### Brief:
Everything from the line that contains "Task: Click the" to the end of the listing below, both ends included, is to be transcribed word for word, and nothing else.

### Records supplied:
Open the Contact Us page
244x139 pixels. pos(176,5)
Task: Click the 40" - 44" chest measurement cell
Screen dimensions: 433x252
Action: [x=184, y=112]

### Your solution:
Task: Click the 40" - 44" chest measurement cell
Screen dimensions: 433x252
Action: [x=184, y=112]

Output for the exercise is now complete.